After being interrupted by a rain shower, I cycled from Old Shoreham along the path to Erringham Lay-by noting a cruising Southern Hawker (dragonfly), Red Admiral Butterfly, Meadow Browns, Green-veined White and a Comma Butterfly. It was cloudy, breezy and overcast, inimical for watching butterflies blown about on the wind.

3 August 2014
I almost collided with a Comma Butterfly as I cycled over the first lay-by on the Steyning Road, north of Old Shoreham. About a minute later I spotted a Small White Butterfly and these were both species not seen two days previously.
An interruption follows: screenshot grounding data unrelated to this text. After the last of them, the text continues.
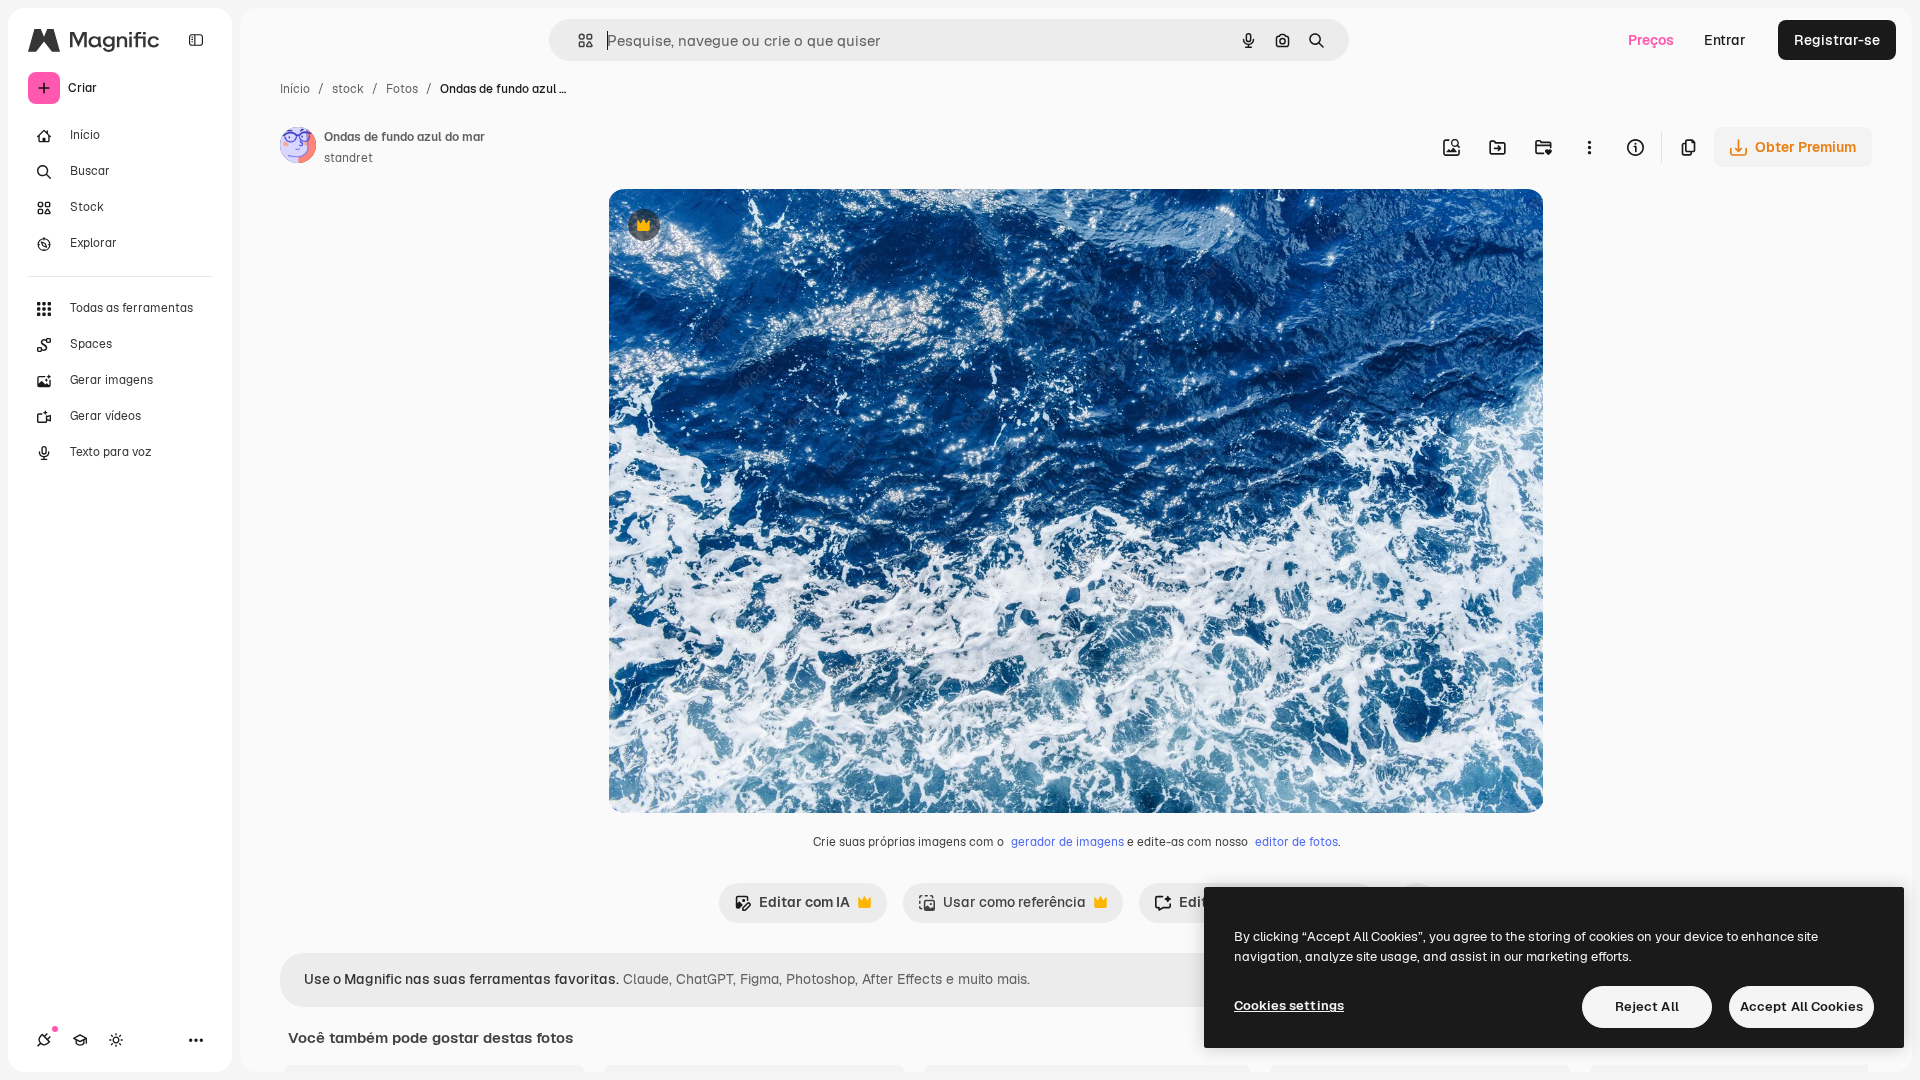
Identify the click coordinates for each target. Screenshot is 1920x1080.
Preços (1651, 40)
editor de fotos (1296, 842)
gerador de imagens (1067, 842)
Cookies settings (1289, 1005)
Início (295, 89)
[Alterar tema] (116, 1040)
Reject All (1647, 1006)
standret (348, 158)
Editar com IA (792, 907)
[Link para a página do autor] (298, 148)
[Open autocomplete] (577, 40)
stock (348, 89)
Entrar (1725, 40)
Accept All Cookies (1801, 1006)
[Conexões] (44, 1040)
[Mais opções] (1589, 147)
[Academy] (80, 1040)
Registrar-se (1837, 40)
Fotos (402, 89)
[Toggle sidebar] (196, 40)
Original (736, 227)
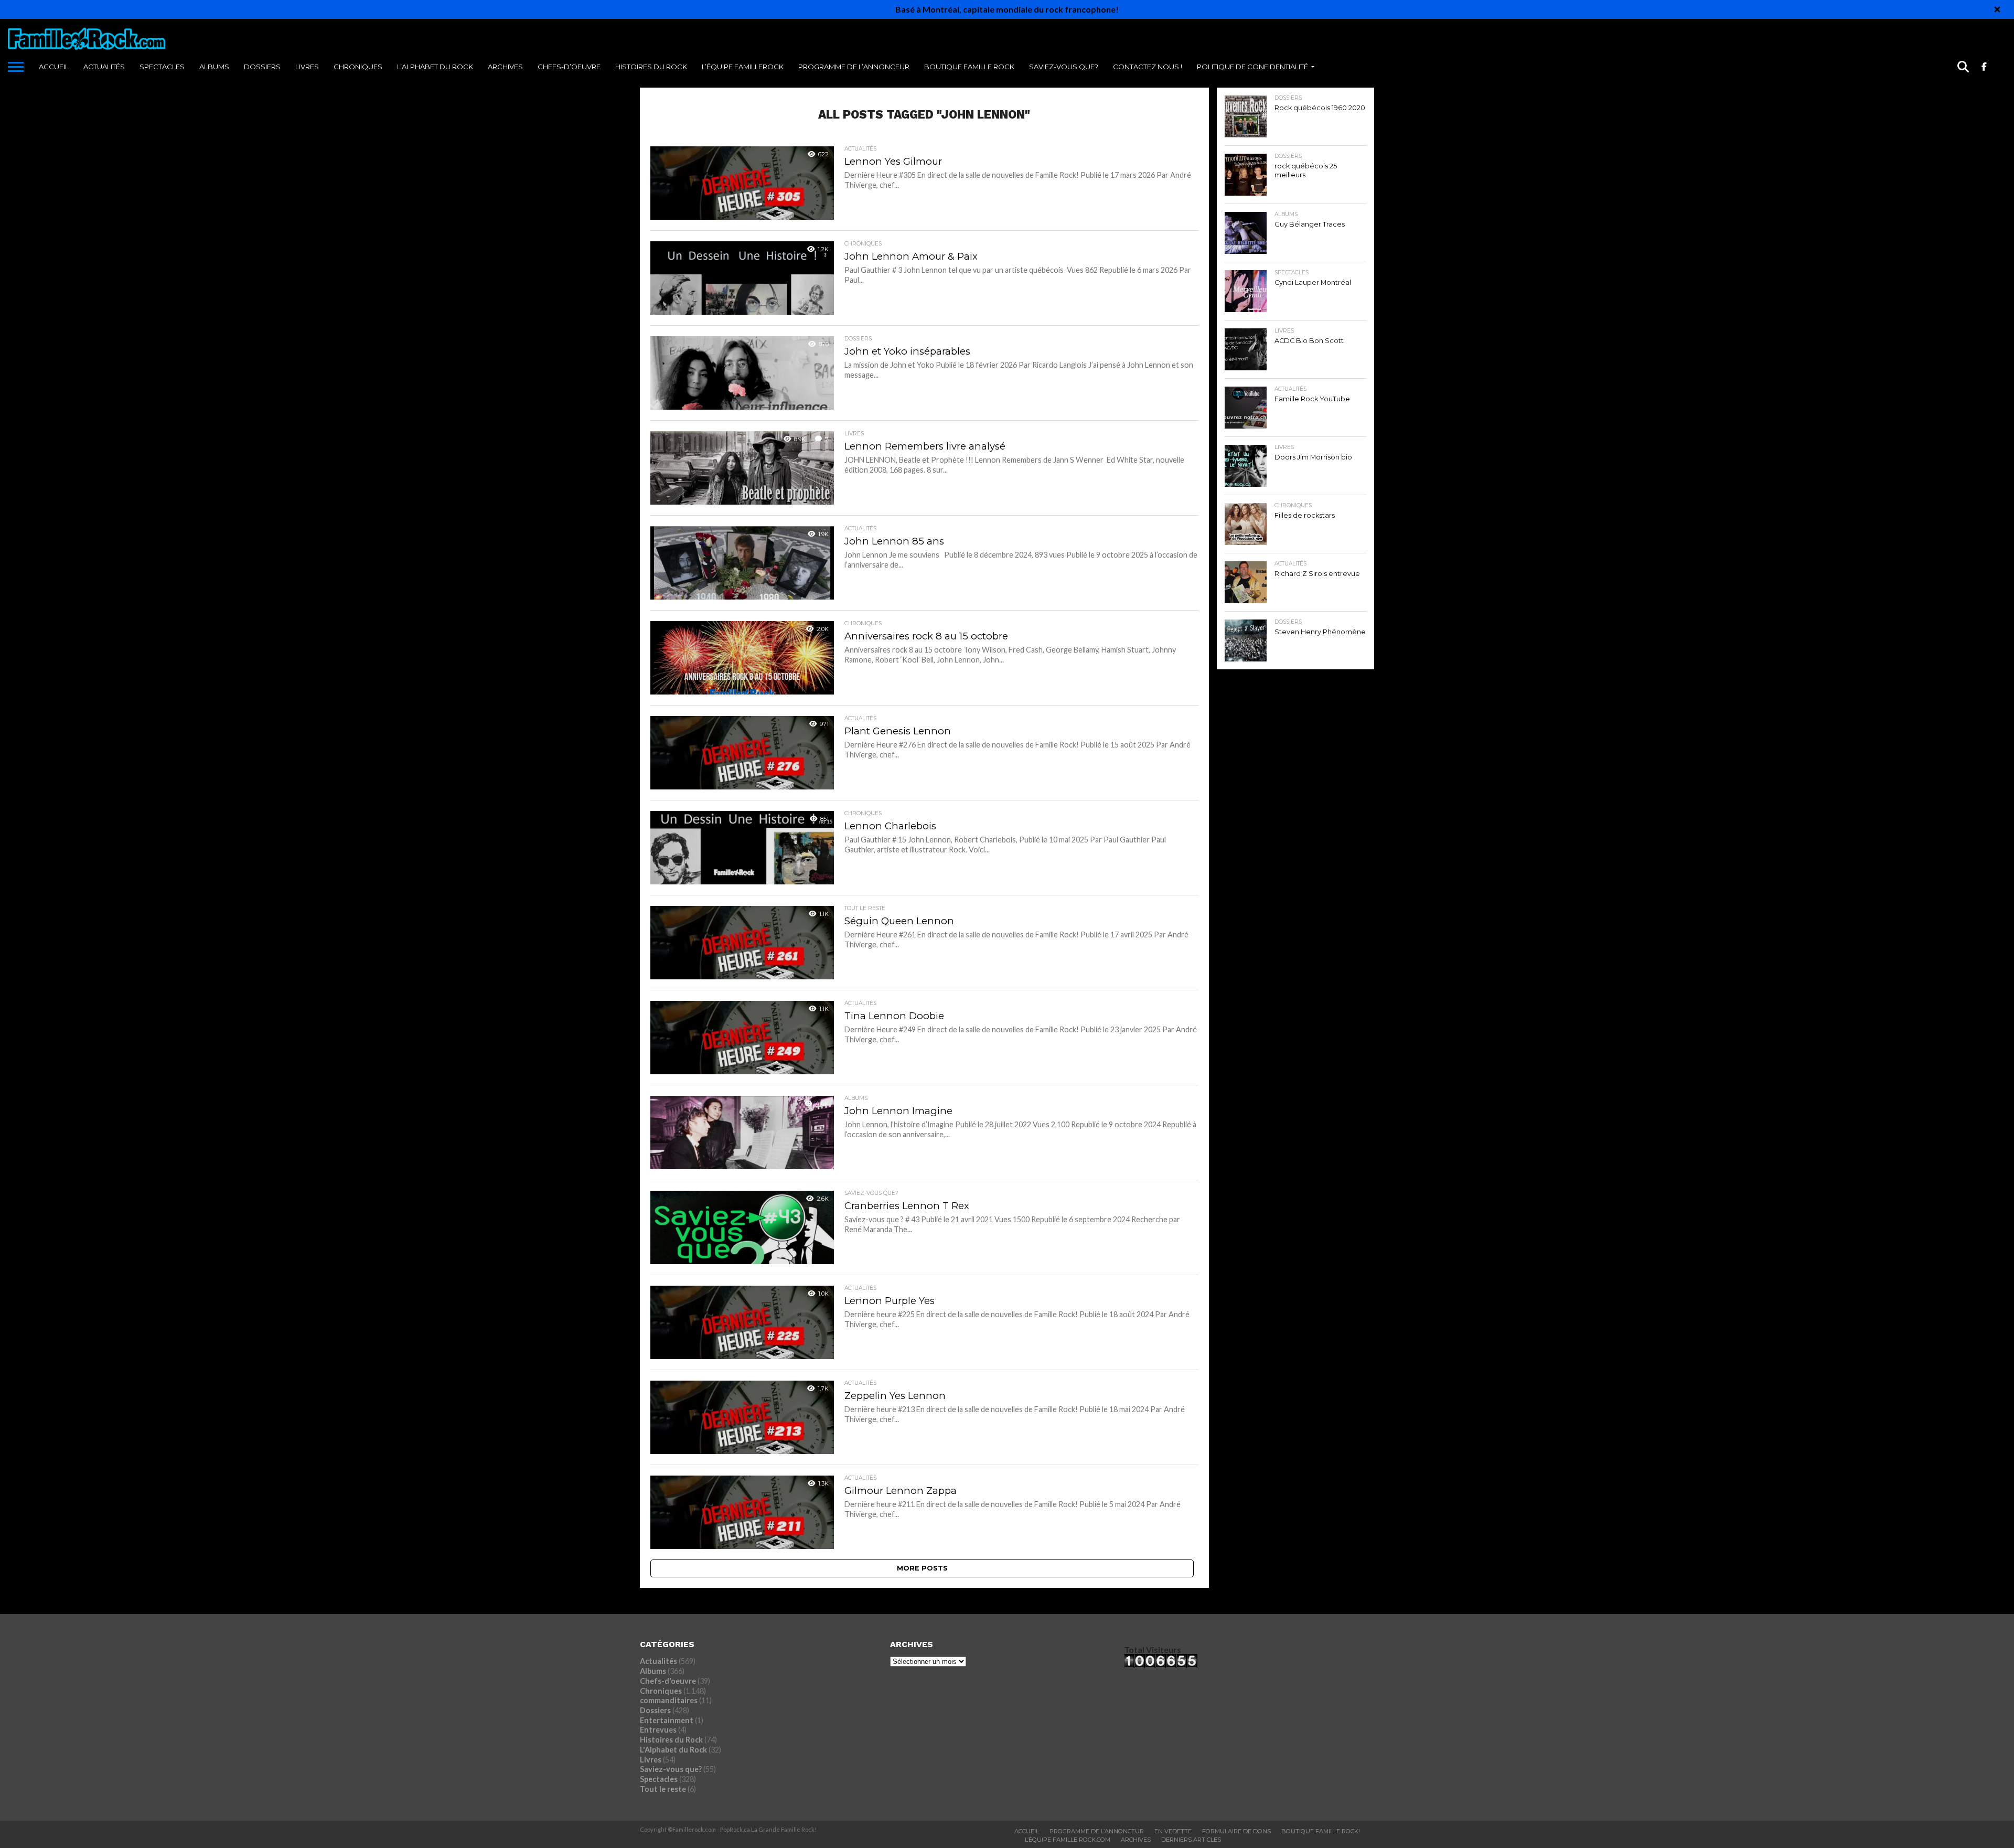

Cloudy, breezy and humid and generally an unsatisfactory day for butterflies with only a Red Admiral and a Gatekeeper seen on a passage trip along the cyclepath from the Erringham Lay-by to Ropetackle.

22 July 2014
A cycle ride to Annington Sewer and back, with a detour to Anchor Bottom, brought 15 different species of butterfly, but the highlight of the day was a male Banded Demoiselle over a stream next to the cyclepath halfway between Old Shoreham and Upper Beeding. This blue demoiselle has a butterfly-like wing, but like all damsels lands with its wings closed.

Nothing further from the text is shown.